The Jetta's driver also testified that Rojas was the shooter. The driver testified that he was to be paid for driving Rojas to Vancouver, that he picked up Rojas and another man in Oregon, and that the three men then proceeded to Vancouver. The driver and the man accompanying Rojas remained in the car during the shooting and Rojas returned to the Jetta carrying a handgun. The driver testified that he had pleaded guilty to a charge of attempted robbery and agreed to testify truthfully at Rojas's trial.

Rojas testified that he was not the shooter, that there was a fourth person in the Jetta who was the shooter, and that any contrary statements he made to the police were not true.

During its deliberations, the jury sent two written questions to the trial court.
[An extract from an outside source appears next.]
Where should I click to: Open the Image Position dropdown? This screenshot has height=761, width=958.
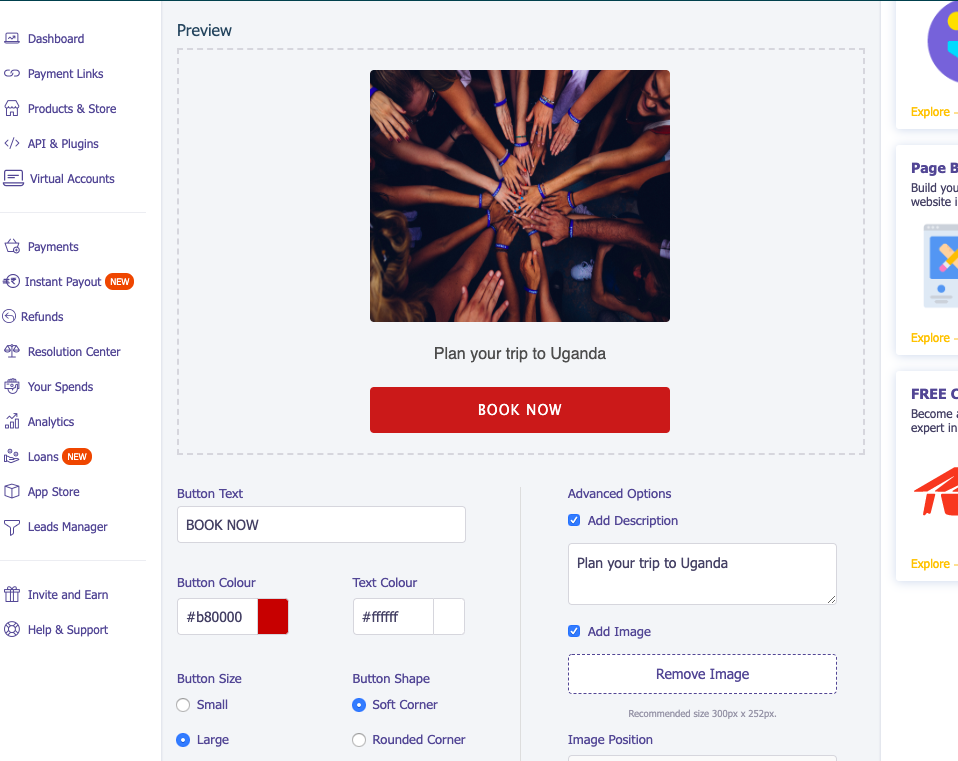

The court responded to the questions in writing. The record does not indicate whether the trial court notified or involved the parties in responding to the jury questions.

The jury found Rojas guilty of attempted first degree murder (count I), while armed with a firearm.
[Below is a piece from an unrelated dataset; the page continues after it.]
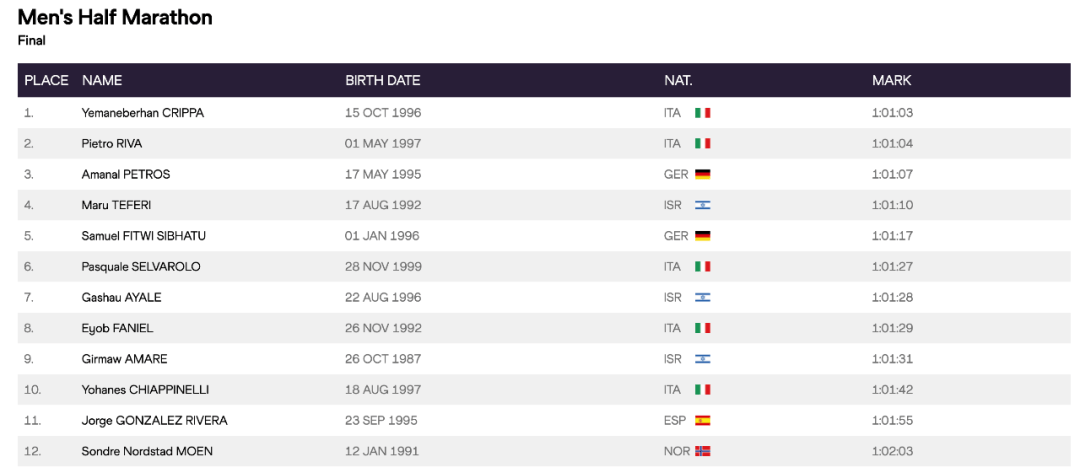Click the 1:02:03 mark of Moen
The image size is (1080, 473).
(892, 452)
The jury did not reach a verdict as to count II because it was instructed to first consider count I and to proceed to the verdict form regarding count II only if it did not reach a unanimous verdict as to count I.

Discussion Jury Questions

Rojas contends that the trial court's failure to involve him when answering the jury's questions during deliberations requires that he be given a new trial. We disagree.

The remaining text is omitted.